Düsseldorf (ddp.djn). Wer als Radfahrer auf dem Heimweg von der Arbeit einem Autofahrer den Weg versperrt, um ihn wegen eines vermeintlichen Verkehrsverstoßes zur Rede zu stellen, verliert den Schutz der gesetzlichen Unfallversicherung. Das hat das Landessozialgericht Nordrhein-Westfalen entschieden. Diesen Artikel weiter lesen
In dem Fall war ein Mann seiner Meinung nach von einem Autofahrer in einer verkehrsberuhigten Zone mehrfach geschnitten worden. Daraufhin stellte er sich mit seinem Rad an einer Ampel vor den Wagen und blockierte die Weiterfahrt. Als Fahrer und Beifahrer daraufhin ausstiegen, setzte sich der Wagen in Bewegung und brach dem Kläger das Bein.

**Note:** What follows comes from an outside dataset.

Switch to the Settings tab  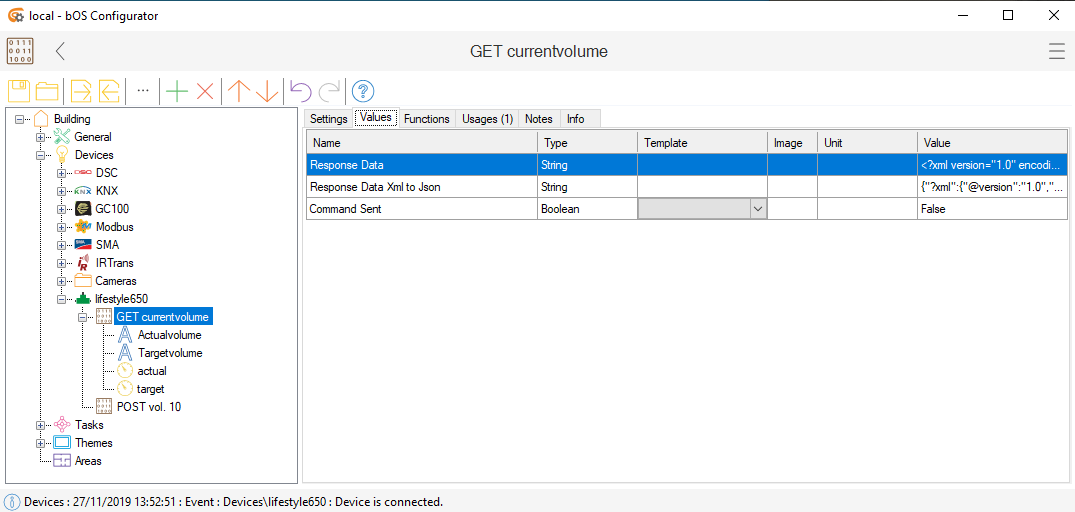pyautogui.click(x=328, y=119)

Der Mann konnte dabei jedoch nicht auf finanzielle Unterstützung durch die gesetzliche Unfallversicherung setzen. Denn der Radfahrer hatte mit seinem Verhalten seinen versicherten Heimweg von der Arbeit unterbrochen und eigenwirtschaftliche Interessen verfolgt, was dazu führte, dass der Schutz der gesetzlichen Unfallversicherung nicht mehr gegeben war, urteilten die Richter.